■ **SOURCE DATA**:
▼▼▼

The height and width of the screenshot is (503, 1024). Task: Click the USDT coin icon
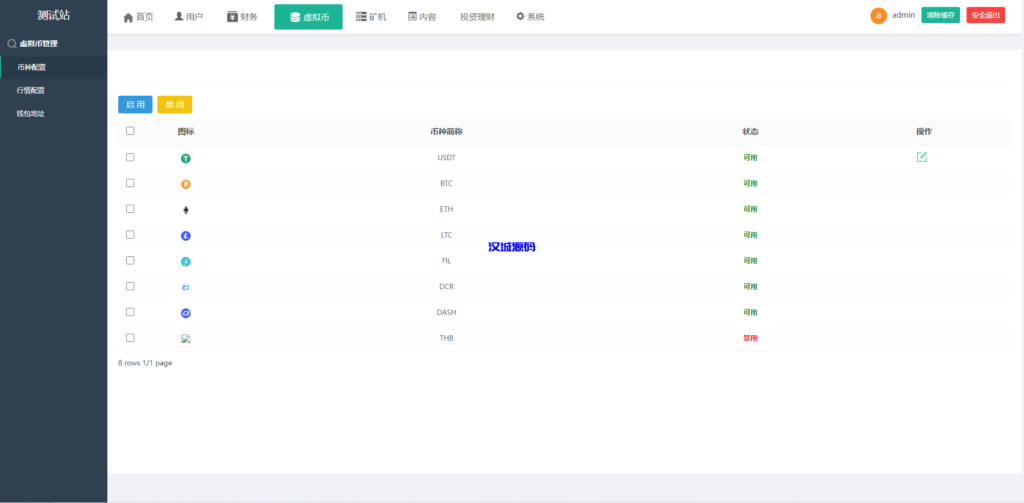point(185,158)
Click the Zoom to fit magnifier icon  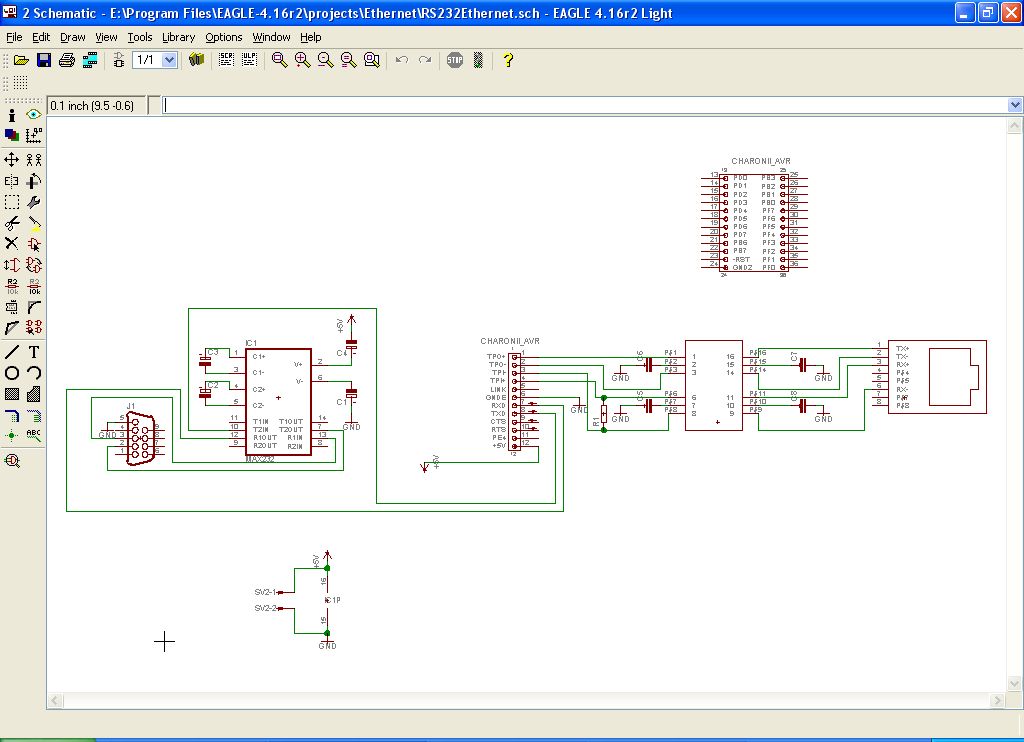coord(280,60)
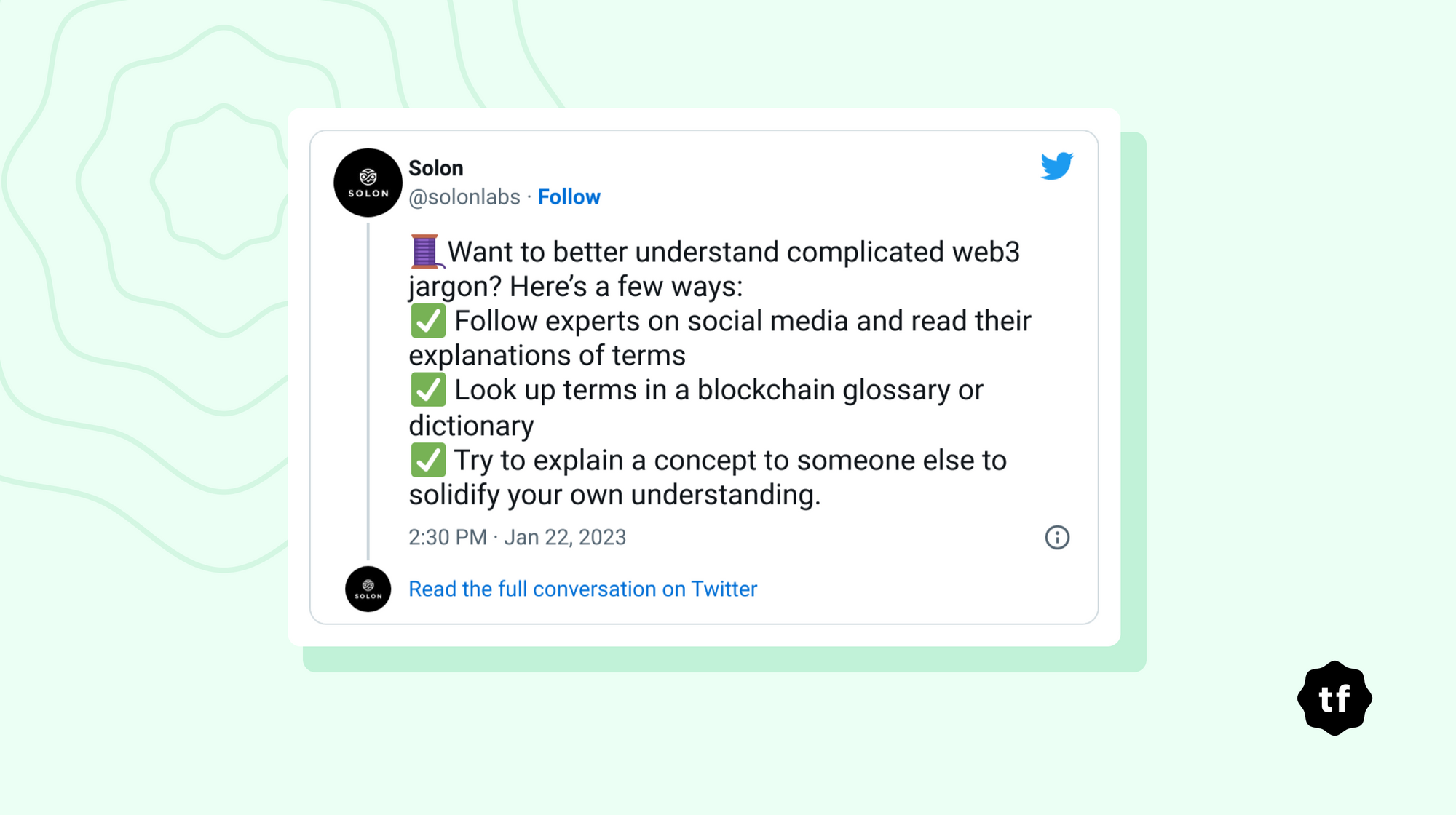Image resolution: width=1456 pixels, height=815 pixels.
Task: Click the large Solon profile avatar
Action: point(368,183)
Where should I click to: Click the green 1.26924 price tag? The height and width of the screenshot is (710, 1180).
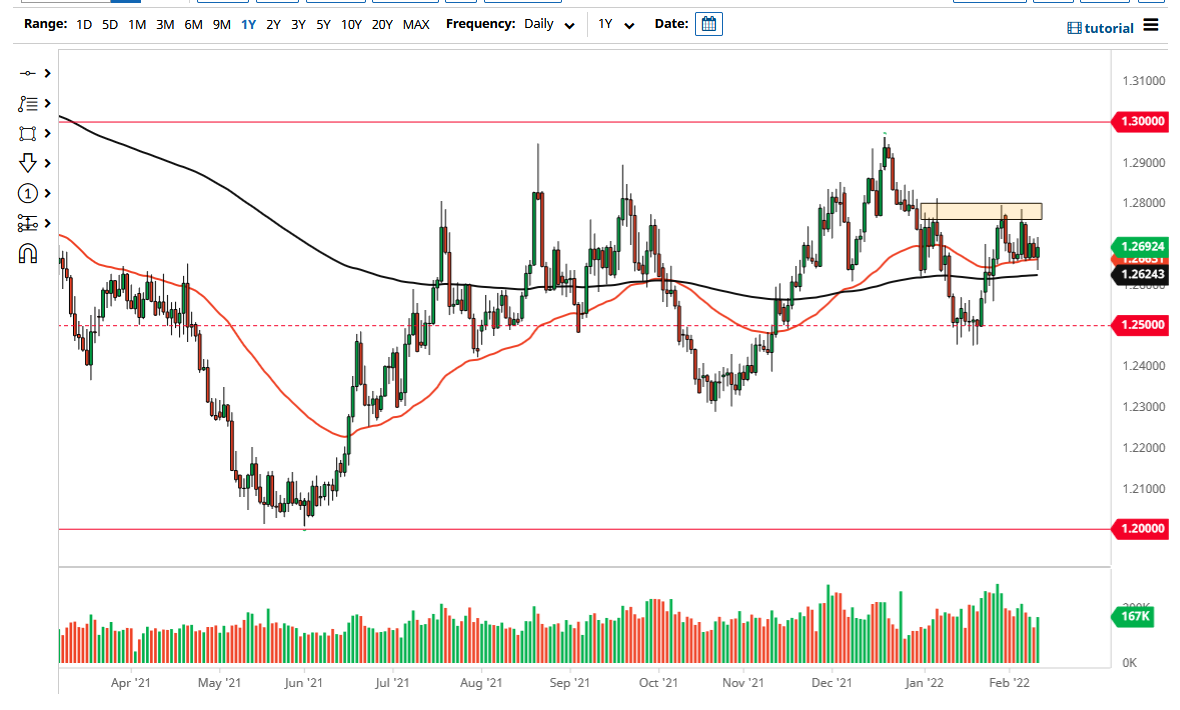click(x=1141, y=246)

▲▲▲

■ **INSTRUCTIONS FOR THE TASK**:
If the records contain pictures, skip them, and transcribe exactly every line from the one with "Where should I" through the last line.

■ **YOUR SOLUTION**:
Where should I click to: Click the green 1.26924 price tag? The height and width of the screenshot is (710, 1180).
click(x=1141, y=246)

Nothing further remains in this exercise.